Aim of the exercise:
Copy every line below that has the word "computer" in it.

Data for the task:
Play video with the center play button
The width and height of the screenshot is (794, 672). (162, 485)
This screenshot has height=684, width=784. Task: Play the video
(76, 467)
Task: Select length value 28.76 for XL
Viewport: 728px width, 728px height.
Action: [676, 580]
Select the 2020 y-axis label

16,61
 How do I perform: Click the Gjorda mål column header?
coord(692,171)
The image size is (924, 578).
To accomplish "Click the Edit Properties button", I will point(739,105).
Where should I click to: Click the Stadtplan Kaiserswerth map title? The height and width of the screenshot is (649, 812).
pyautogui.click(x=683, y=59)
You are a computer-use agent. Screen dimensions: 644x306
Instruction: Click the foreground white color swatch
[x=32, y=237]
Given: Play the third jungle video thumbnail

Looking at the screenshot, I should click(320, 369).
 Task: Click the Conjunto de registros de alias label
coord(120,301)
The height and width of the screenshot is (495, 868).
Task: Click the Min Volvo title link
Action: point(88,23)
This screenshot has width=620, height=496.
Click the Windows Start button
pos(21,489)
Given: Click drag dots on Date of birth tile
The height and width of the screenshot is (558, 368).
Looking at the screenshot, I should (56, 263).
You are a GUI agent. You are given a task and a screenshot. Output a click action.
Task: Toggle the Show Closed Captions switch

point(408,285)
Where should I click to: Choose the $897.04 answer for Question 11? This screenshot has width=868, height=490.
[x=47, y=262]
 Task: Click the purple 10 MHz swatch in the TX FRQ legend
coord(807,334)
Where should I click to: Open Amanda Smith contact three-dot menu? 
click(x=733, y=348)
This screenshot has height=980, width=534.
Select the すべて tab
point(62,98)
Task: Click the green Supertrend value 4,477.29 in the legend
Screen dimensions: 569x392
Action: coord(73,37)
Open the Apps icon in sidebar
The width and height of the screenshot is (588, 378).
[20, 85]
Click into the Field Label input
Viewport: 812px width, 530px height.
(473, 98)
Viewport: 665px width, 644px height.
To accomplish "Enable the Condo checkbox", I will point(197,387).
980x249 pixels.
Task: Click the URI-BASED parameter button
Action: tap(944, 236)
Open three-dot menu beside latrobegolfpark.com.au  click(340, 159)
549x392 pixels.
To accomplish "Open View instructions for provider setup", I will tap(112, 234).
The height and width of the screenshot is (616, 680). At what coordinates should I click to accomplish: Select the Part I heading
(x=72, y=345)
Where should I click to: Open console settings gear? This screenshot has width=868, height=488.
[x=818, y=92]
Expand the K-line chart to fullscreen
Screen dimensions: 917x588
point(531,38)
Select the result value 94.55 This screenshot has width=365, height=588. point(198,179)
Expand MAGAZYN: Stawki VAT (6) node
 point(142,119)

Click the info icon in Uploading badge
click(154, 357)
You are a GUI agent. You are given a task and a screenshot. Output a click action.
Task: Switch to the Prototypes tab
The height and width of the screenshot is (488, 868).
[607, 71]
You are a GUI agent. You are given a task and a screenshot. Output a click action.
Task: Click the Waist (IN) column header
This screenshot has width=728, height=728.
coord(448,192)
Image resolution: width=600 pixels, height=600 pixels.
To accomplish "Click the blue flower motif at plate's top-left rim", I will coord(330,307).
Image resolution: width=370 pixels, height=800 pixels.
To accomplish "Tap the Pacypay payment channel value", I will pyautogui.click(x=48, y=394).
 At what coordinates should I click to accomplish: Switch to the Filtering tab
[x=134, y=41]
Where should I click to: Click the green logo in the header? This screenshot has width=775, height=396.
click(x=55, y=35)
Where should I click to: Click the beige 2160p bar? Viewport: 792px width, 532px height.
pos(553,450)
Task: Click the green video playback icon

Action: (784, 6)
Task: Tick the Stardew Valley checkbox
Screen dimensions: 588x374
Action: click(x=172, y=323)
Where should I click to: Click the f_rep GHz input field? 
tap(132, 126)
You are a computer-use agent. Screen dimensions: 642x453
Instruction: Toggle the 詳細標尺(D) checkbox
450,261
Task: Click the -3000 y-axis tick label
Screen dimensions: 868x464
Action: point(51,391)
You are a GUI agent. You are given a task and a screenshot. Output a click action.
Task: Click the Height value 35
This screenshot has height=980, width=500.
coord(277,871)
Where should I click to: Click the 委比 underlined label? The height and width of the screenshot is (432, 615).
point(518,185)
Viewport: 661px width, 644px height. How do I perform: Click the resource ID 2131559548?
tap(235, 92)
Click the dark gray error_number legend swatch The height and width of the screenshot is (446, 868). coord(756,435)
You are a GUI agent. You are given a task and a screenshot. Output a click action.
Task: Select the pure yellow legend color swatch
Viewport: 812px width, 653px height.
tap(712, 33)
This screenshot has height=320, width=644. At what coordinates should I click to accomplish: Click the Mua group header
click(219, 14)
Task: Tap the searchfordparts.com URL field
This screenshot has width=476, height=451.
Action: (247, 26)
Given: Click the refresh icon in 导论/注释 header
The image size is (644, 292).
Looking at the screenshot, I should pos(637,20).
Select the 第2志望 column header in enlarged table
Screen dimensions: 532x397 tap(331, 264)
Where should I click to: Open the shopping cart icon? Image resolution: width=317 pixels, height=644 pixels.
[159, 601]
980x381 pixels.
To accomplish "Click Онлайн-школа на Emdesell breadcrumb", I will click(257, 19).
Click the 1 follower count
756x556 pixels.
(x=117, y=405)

Answer to the problem:
You are a computer-use agent. Screen dimensions: 644x306
You are a computer-use agent. Screen dimensions: 642x453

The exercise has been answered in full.